French diet guru Pierre Dukan thinks skinny kids should get extra credit for keeping off the pounds.

report card, apple, red sharpie
(Photo: Getty Images)
Exec. Prod. of Franchises & Series. He previously reported for HuffPost, L.A. Daily Journal, and Biloxi Sun-Herald.

Here in the States, we're pretty content to just use teaching gardens and Beyonce to try to encourage kids to live a healthier lifestyle.

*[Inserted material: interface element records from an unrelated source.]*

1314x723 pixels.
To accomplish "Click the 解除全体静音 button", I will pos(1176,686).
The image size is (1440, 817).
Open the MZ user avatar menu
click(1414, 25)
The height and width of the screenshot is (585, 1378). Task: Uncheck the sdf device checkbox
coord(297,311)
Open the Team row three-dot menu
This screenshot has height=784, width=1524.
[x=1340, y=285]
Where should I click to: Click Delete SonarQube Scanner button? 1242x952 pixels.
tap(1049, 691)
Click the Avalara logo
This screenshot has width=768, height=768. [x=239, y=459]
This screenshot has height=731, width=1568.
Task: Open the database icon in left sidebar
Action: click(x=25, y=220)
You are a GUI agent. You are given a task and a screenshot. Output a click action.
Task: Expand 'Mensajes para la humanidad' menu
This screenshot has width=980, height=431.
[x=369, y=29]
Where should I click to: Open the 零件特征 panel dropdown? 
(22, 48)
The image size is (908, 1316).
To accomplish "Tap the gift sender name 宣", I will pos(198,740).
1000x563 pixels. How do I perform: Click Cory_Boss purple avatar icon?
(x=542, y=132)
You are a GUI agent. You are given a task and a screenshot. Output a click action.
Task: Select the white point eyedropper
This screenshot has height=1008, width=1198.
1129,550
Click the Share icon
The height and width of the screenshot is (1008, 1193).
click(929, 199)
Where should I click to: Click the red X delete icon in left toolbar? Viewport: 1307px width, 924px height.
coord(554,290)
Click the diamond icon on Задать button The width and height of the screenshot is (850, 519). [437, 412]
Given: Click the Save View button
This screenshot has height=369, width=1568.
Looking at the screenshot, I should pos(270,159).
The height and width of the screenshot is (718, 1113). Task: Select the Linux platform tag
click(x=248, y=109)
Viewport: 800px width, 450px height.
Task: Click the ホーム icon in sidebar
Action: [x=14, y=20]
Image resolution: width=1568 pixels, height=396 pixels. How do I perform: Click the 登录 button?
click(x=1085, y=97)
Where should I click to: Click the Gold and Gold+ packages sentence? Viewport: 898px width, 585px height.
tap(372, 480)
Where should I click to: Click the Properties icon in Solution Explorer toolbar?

But French diet guru Pierre Dukan thinks students need something a little more than an R&B diva and some fresh salad greens to motivate them to stay fit.

Dukan—whose protein-packed diet has been embraced by celebs like Kate Middleton and J.Lo—says the only way to really get kids serious about staving off childhood obesity is to hit them where it counts: their report cards.

In his new book, An Open Letter to the Future Presdient, Dukan says that French high schoolers who maintain a healthy Body Mass Index should be given bonus points on the all-important "Bac" exam that all students take to get their diploma. 

 Photo: Getty Images

The extra credit for skinny kids is a way to "educate teens about a balanced diet," Dukan says in an interview with newspaper Le Parisien [sorry folks, the link's in French].

And he denied that grading kids on their weight would encourage them to develop an unhealthy relationship with food. 

"This wouldn't change anything for those who don't need to lose weight," Dukan told Le Parisien. "And for the others, it will motivate them."

France has one of the lowest rates of adult obesity in the European Union, but politicians and policy makers are concerned about growing waistlines. Among the fat-fighting measures: a new "fat tax" on sugary drinks that took effect in the new year.